I do not know what it would be like to be a black woman who had a son that could pass as white, to decide to take advantage of that opportunity – is it an opportunity? – to send away your own child so that he can seize hold of a privilege and in so doing to be separate from him forever.
Did she hope he would come out of farming, get an education? Was she disappointed to see her grandson, her great-grandson still sharecropping? Or did the continuation of family vocation thrill her, make her feel closer to her distant child?
I wonder what she sees now when she looks at my father – college degree, graduate degree, professor. I hope she approves, that she takes the hand of her son, who holds his son’s hand, who holds his son’s – my papa’s – hand – now reunited. I hope she sees their skin, so similar, so alike, so beautiful, and smiles.

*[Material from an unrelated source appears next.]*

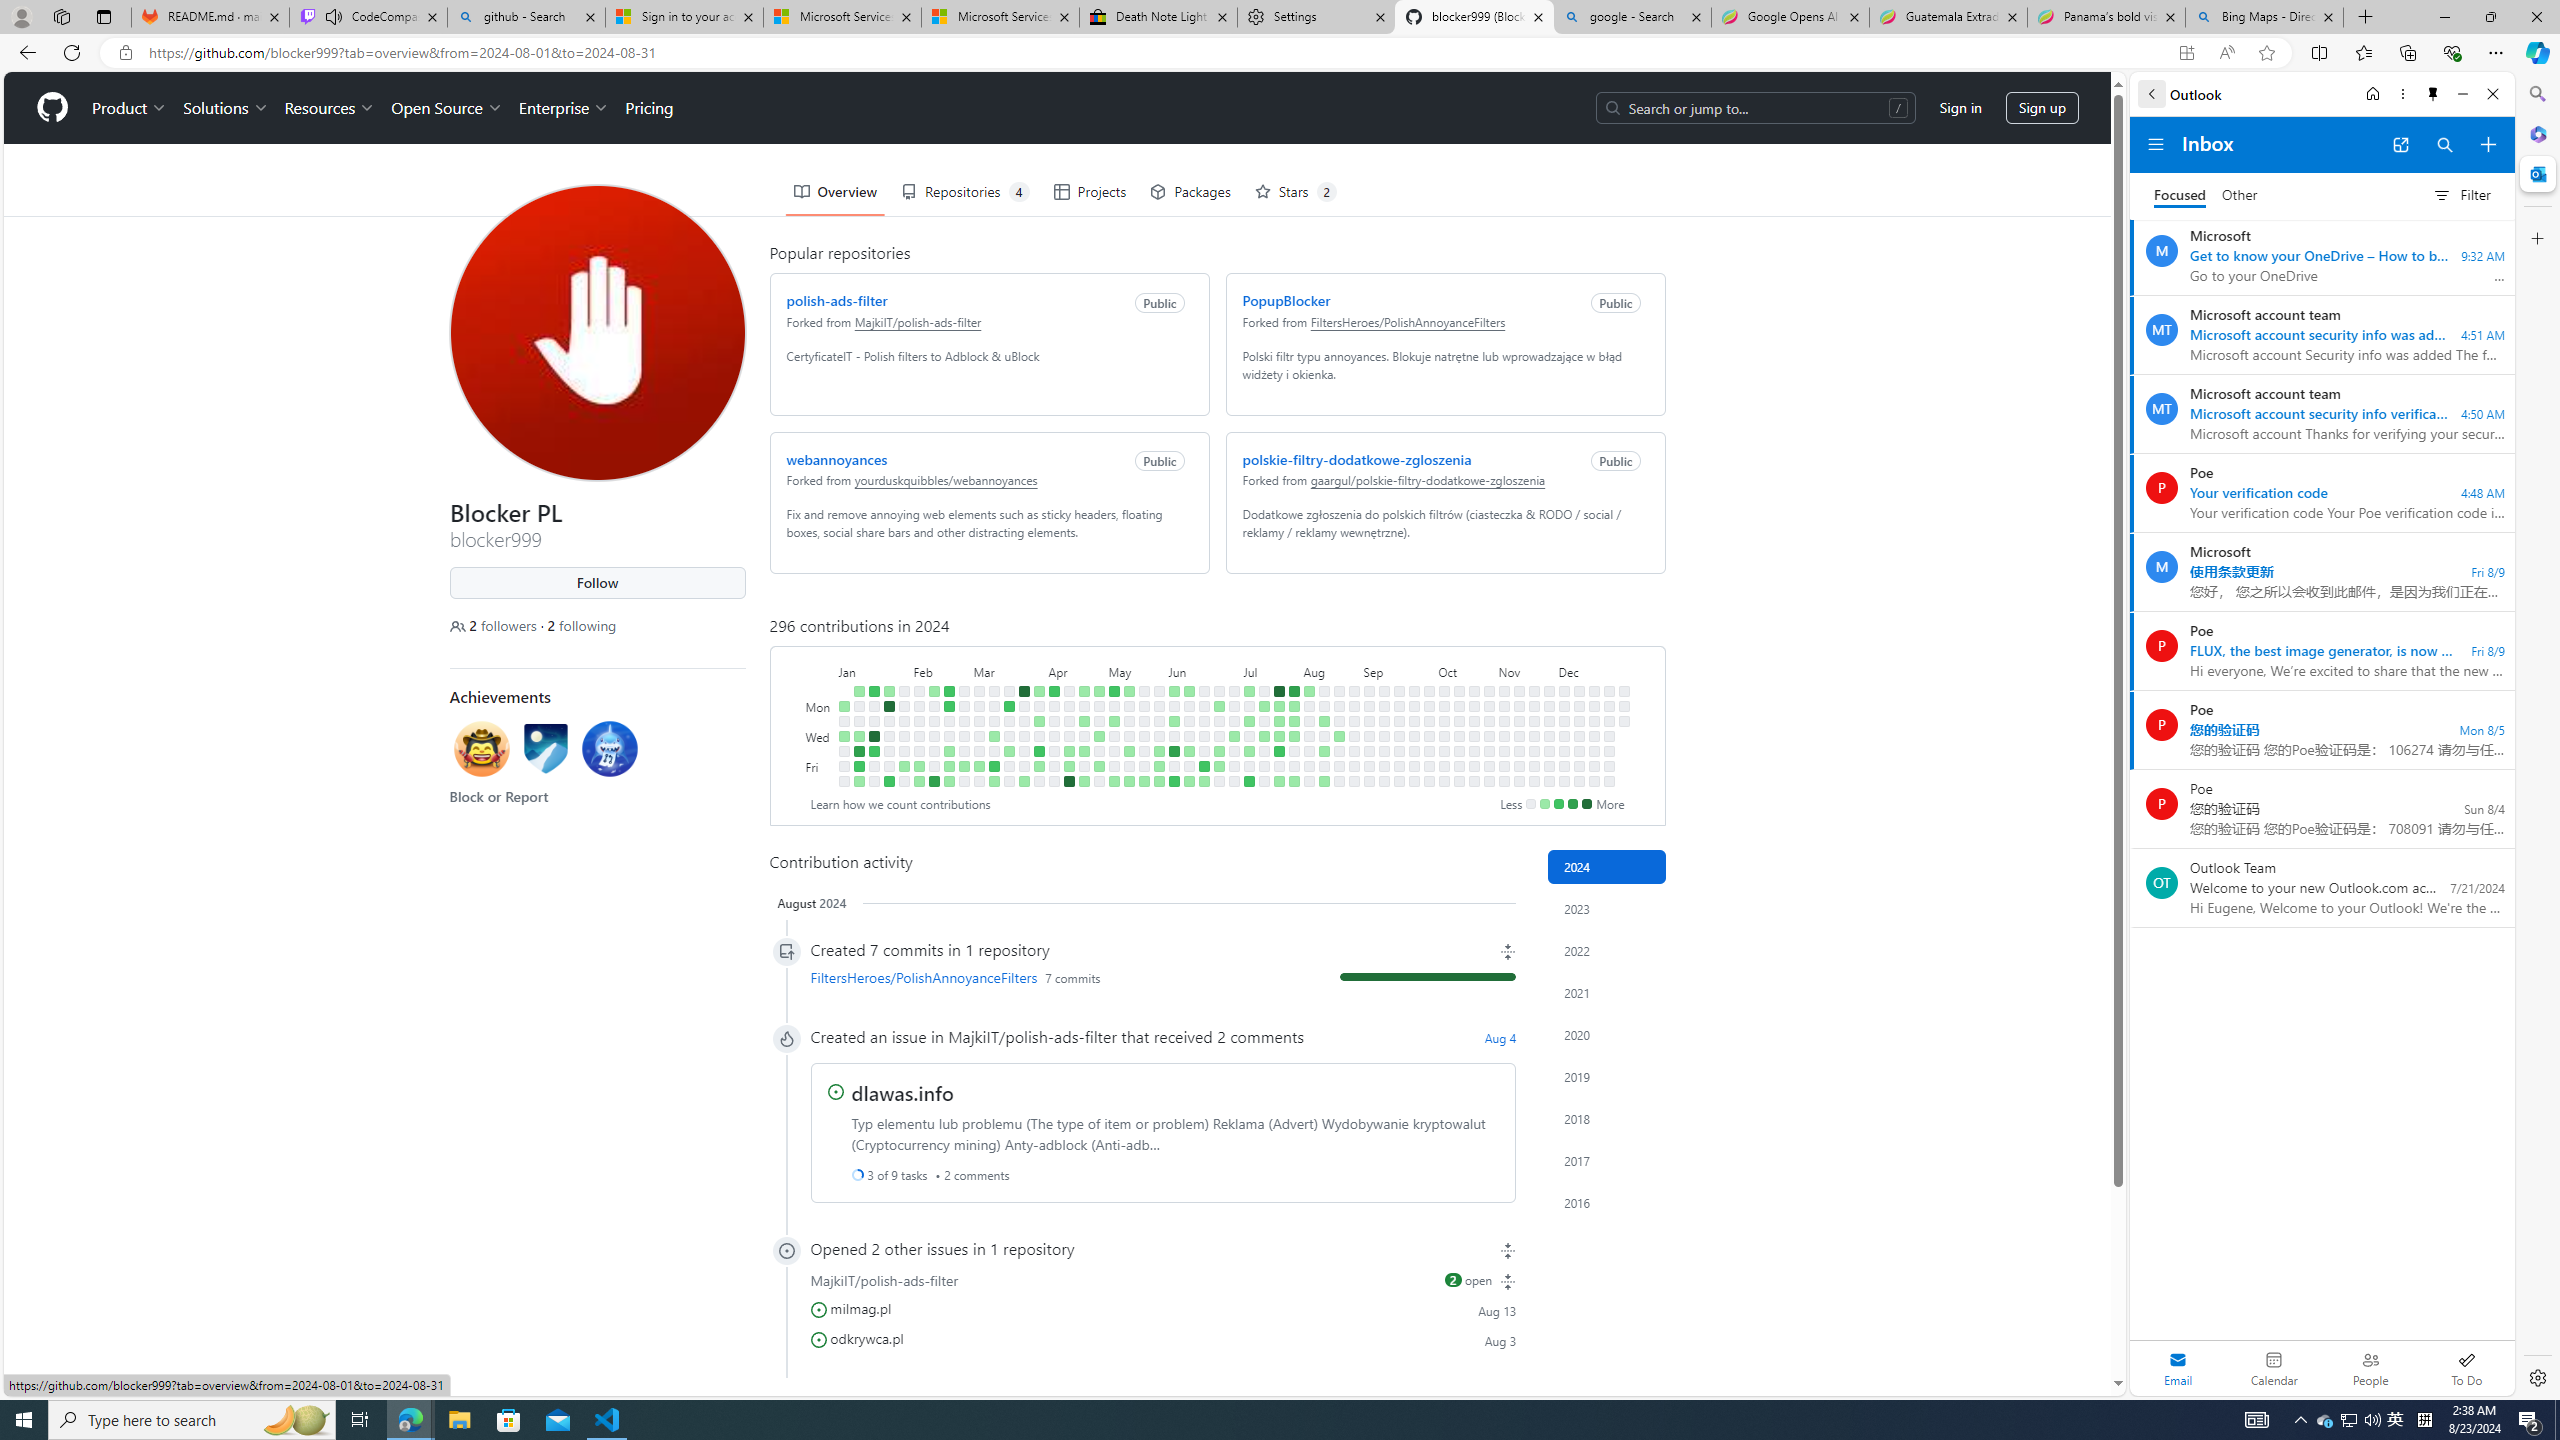 The height and width of the screenshot is (1440, 2560). What do you see at coordinates (1144, 690) in the screenshot?
I see `No contributions on May 19th.` at bounding box center [1144, 690].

I am researching the story of my father’s family – the Cumbos, the Suttons, the Browns, and the Andrews, in particular. We are descended from free people of color, from European immigrants, and from slave holders. I am just beginning this work, and I know so little. Each of these stories, each of these people is so complex. I hope you’ll join me on this journey to find my family, and I hope you will find yourself in these stories as well.